2025-11-22T01:16:16.023348

Stroke Prediction using Clinical and Social Features in Machine Learning

Chadha

Every year in the United States, 800,000 individuals suffer a stroke - one person every 40 seconds, with a death occurring every four minutes. While individual factors vary, certain predictors are more prevalent in determining stroke risk. As strokes are the second leading cause of death and disability worldwide, predicting stroke likelihood based on lifestyle factors is crucial. Showing individuals their stroke risk could motivate lifestyle changes, and machine learning offers solutions to this prediction challenge. Neural networks excel at predicting outcomes based on training features like lifestyle factors, however, they're not the only option. Logistic regression models can also effectively compute the likelihood of binary outcomes based on independent variables, making them well-suited for stroke prediction. This analysis will compare both neural networks (dense and convolutional) and logistic regression models for stroke prediction, examining their pros, cons, and differences to develop the most effective predictor that minimizes false negatives.

academic

Basic Information

Paper ID: 2501.00048
Title: Stroke Prediction using Clinical and Social Features in Machine Learning
Author: Aidan Chadha (Virginia Tech)
Classification: cs.LG cs.AI
Publication Date/Venue: 2025 Preprint
Paper Link: https://arxiv.org/abs/2501.00048
Code Link: https://github.com/Aidan7757/stroke_prediction_using_clinical_social_features

Abstract

Approximately 800,000 people in the United States suffer from stroke annually, with one person experiencing a stroke every 40 seconds and one person dying from stroke every 4 minutes. As the second leading cause of death and disability globally, predicting stroke likelihood based on lifestyle factors is critically important. This study compares the performance of neural networks (dense and convolutional) with logistic regression models in stroke prediction, aiming to develop the most effective predictor while minimizing false negatives.
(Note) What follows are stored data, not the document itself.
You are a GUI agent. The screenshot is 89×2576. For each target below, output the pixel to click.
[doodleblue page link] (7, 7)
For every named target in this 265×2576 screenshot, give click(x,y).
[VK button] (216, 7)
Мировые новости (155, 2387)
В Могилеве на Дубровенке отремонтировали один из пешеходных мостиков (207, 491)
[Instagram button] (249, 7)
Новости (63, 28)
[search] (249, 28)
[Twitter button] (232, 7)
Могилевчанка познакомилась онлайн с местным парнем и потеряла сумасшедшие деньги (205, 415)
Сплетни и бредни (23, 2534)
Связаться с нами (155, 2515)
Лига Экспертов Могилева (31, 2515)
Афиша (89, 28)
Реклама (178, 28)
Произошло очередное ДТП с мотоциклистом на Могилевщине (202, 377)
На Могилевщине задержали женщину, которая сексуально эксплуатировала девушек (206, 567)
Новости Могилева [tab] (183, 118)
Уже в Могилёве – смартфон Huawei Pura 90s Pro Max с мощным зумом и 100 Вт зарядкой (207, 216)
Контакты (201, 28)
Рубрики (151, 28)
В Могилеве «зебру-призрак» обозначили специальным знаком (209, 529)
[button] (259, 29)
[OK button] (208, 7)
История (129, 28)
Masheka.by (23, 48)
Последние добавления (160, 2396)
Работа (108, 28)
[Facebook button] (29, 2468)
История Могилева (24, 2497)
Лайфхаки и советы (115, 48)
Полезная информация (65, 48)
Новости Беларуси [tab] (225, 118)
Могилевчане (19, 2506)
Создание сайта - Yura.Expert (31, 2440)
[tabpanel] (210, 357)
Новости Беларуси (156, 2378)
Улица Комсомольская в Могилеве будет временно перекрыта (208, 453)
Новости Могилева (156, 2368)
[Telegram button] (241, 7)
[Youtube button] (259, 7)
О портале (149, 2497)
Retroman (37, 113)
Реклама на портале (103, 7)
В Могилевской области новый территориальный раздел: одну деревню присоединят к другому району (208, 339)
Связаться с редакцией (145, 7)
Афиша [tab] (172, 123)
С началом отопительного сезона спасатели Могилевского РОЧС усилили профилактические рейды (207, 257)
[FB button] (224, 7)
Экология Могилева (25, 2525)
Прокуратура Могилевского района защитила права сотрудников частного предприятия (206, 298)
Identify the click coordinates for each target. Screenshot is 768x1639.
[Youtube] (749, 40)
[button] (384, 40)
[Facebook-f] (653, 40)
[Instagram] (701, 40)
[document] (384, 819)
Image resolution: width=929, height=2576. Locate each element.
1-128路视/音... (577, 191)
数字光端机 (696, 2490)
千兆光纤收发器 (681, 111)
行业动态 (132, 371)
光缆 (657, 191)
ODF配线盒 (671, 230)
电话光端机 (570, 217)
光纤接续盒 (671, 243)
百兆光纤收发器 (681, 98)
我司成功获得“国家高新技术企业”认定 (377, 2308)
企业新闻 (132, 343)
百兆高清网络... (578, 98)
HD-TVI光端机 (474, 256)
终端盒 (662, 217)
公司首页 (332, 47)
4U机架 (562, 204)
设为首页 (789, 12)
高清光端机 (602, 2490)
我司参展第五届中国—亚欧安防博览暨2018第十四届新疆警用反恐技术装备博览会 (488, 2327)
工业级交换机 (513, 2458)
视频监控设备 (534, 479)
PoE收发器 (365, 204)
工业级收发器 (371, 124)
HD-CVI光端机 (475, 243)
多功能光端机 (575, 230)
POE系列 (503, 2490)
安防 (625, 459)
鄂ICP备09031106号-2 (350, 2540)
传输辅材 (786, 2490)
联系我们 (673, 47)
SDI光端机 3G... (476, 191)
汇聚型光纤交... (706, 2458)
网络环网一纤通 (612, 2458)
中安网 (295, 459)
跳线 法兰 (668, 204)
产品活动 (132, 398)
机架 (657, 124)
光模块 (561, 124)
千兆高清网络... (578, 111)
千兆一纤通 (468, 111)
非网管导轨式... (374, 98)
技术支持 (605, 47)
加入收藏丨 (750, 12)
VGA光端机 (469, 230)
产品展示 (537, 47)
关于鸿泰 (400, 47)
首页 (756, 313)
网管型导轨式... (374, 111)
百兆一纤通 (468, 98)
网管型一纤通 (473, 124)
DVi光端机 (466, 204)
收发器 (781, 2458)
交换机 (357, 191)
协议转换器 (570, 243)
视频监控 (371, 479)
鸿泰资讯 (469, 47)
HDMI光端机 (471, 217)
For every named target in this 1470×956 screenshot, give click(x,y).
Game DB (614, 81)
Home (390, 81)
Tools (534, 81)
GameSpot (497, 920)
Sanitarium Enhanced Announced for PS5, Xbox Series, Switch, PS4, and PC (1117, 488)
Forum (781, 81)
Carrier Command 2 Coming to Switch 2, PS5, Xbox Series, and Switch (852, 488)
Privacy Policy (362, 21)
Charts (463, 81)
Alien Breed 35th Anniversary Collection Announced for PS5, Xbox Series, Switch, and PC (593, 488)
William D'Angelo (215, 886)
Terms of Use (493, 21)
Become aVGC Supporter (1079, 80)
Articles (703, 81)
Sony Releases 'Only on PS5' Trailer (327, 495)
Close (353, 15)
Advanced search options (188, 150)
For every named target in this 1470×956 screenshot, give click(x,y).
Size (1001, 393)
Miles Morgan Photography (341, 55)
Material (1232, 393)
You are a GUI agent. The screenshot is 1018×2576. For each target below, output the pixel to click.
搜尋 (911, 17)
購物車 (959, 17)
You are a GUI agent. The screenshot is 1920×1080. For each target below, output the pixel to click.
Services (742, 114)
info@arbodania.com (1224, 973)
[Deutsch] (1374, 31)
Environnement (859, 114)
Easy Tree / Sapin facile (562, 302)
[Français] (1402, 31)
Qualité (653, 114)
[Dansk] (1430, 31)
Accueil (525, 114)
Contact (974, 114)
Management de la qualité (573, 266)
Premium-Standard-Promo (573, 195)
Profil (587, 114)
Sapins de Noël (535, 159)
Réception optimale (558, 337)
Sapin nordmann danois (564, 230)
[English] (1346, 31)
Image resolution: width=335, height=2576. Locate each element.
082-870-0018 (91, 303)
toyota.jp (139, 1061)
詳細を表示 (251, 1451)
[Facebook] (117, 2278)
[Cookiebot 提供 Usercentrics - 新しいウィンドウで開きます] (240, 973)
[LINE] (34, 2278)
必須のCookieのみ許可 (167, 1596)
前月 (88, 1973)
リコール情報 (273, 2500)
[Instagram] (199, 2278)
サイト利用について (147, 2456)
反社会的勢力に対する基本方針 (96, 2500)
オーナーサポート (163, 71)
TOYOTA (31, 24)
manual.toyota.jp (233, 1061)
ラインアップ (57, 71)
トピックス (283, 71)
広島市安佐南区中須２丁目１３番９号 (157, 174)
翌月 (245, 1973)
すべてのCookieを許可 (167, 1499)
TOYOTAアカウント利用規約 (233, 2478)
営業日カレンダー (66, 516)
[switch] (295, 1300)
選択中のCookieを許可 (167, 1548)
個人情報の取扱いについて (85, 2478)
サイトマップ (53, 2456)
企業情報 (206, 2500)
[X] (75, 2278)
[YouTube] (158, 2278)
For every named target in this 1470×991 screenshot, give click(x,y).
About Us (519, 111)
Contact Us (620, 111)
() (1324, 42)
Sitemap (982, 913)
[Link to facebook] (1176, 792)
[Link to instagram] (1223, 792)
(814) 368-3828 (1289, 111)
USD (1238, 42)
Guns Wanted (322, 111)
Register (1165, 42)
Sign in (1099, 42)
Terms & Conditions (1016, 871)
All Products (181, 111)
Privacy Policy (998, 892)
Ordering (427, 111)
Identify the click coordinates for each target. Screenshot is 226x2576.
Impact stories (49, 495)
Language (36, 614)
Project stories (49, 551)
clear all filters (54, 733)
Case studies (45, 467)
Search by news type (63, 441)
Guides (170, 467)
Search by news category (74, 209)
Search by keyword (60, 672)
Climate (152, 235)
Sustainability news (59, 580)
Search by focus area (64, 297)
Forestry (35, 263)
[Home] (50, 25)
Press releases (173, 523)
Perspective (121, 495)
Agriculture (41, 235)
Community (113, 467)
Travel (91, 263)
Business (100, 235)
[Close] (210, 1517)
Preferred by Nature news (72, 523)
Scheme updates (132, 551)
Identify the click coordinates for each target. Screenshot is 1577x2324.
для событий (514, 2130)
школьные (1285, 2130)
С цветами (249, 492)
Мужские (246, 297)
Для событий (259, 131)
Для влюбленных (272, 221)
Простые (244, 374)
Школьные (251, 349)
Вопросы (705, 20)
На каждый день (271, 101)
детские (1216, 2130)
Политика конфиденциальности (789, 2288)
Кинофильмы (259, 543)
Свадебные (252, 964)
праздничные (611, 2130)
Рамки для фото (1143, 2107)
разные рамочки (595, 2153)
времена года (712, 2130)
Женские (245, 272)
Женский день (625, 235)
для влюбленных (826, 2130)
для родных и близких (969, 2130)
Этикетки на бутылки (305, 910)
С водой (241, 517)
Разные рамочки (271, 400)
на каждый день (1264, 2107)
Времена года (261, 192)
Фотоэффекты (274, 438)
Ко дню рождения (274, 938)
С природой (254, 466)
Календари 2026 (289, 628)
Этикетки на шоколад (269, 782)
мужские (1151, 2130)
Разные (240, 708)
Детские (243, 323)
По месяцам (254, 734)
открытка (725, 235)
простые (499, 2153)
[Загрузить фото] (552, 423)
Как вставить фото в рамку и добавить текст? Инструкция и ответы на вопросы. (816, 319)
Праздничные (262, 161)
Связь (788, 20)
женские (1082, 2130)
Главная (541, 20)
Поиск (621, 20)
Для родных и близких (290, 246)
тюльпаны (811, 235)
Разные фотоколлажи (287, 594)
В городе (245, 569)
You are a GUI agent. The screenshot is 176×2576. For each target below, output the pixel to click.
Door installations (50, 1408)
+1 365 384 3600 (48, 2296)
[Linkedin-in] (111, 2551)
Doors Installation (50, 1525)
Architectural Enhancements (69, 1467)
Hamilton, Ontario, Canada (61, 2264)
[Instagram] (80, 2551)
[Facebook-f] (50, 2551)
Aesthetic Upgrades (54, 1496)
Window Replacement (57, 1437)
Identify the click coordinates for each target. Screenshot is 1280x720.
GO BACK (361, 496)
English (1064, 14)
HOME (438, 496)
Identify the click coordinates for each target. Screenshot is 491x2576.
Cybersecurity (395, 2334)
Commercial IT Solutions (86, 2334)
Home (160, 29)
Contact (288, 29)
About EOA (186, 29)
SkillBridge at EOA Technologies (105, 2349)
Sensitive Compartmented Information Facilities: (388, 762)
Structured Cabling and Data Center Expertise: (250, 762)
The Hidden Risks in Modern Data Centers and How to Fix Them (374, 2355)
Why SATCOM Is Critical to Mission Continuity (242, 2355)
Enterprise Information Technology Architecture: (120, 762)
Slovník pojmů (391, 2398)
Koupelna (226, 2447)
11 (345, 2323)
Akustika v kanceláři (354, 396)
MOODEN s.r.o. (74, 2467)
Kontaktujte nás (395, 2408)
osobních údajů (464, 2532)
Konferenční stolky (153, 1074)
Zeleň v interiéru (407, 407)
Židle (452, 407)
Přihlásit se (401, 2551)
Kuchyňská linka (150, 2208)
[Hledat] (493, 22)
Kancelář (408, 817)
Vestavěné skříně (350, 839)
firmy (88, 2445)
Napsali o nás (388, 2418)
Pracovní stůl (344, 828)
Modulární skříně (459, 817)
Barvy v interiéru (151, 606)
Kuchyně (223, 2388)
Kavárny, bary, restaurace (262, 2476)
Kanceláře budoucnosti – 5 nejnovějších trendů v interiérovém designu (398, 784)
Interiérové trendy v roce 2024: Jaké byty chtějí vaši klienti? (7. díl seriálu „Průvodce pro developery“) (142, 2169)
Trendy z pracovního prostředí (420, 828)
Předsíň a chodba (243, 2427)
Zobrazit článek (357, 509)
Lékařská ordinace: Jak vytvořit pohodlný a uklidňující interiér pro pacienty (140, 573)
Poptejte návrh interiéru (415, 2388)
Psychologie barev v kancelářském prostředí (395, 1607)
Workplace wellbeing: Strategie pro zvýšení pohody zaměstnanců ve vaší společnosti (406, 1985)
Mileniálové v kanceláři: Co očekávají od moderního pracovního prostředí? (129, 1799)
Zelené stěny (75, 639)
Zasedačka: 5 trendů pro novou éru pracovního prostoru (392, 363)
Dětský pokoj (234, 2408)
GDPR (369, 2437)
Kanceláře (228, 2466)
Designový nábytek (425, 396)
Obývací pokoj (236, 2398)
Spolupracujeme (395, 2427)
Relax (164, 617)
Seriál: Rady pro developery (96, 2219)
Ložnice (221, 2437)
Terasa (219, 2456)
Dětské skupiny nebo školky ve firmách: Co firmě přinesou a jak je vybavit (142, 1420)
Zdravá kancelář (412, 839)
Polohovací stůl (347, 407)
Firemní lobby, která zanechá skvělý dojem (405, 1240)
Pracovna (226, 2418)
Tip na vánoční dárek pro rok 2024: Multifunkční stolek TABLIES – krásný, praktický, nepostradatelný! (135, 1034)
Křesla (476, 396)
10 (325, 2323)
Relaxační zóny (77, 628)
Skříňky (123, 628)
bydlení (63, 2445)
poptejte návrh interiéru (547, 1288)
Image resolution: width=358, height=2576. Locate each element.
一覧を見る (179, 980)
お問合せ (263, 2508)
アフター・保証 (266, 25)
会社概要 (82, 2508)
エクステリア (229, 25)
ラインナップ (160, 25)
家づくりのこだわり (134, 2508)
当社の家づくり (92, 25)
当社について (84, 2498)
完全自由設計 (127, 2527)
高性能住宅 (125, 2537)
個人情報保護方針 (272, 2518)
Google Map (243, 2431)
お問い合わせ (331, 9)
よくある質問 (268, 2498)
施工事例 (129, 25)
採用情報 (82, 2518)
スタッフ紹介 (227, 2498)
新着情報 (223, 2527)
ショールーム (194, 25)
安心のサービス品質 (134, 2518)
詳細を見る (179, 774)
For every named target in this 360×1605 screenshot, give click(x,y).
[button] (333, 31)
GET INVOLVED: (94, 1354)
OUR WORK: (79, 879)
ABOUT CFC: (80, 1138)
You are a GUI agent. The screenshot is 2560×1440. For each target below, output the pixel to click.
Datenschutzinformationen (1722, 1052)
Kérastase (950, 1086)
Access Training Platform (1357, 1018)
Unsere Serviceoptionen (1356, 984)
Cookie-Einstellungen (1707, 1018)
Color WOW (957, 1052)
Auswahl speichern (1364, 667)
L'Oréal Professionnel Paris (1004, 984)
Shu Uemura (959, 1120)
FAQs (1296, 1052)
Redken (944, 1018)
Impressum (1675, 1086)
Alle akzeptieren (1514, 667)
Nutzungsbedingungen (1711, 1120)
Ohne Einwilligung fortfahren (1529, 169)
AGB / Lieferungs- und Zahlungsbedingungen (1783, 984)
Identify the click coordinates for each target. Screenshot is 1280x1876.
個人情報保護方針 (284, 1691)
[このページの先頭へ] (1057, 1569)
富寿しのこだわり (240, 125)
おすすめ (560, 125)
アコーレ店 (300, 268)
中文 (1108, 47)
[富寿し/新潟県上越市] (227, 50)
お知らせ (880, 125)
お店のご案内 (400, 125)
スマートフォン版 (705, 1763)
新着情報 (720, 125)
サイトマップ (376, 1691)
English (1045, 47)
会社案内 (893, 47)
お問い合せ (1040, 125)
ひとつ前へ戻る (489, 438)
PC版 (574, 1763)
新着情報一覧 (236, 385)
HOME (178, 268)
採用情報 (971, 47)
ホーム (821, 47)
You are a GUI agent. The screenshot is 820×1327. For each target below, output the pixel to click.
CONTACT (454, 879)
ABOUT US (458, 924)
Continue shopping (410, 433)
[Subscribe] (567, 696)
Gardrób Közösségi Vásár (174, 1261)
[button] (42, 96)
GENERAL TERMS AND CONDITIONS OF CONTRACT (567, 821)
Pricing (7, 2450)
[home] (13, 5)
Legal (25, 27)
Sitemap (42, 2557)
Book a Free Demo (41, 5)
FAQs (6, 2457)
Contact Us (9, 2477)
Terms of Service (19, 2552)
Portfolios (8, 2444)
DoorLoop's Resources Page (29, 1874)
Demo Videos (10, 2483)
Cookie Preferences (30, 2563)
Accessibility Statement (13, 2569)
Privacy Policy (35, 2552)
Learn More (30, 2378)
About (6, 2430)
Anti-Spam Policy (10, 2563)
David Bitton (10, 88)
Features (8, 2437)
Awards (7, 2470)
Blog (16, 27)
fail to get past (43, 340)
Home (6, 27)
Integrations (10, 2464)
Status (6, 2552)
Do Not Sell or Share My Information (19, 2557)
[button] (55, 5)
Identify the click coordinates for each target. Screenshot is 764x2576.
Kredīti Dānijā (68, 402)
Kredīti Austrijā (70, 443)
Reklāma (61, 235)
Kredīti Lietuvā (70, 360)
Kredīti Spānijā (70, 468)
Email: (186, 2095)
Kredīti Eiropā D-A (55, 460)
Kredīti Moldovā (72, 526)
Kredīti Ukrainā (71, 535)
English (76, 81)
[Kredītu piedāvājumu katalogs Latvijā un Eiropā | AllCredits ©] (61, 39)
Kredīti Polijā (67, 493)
Research Background and Motivation

Problem Definition

Stroke prediction is a critical healthcare problem involving multiple internal and external factors:

External Factors: Marital status, occupation type, residential environment, etc.
Internal Factors: History of heart disease, BMI, age, blood glucose levels, etc.

Significance

Public Health Impact: Stroke is the second leading cause of death and disability globally
Prevention Value: Early risk assessment can motivate lifestyle changes
Clinical Application: Real-time risk assessment can be integrated into routine physical examinations

Existing Limitations

Lack of comprehensive predictive models that effectively combine clinical and social features
The harm of false negatives in medical settings has not received sufficient attention
Limited comparative studies of different machine learning methods in stroke prediction

Core Contributions

Multi-Model Comparison Framework: Systematically compares the performance of logistic regression, dense neural networks, and convolutional neural networks in stroke prediction
Medical-Oriented Evaluation Strategy: Focuses on minimizing false negatives, aligning with practical requirements in medical settings
Comprehensive Feature Analysis: Integrates clinical indicators and social factors for comprehensive risk assessment
Practical Multi-Model System Recommendations: Proposes a hierarchical prediction pipeline combining advantages of multiple models

Methodology

Task Definition

Input: Patient data containing 10 features (age, gender, hypertension, heart disease, marital status, occupation type, residence type, average blood glucose level, BMI, smoking status)
Output: Binary classification result (0: no stroke, 1: stroke)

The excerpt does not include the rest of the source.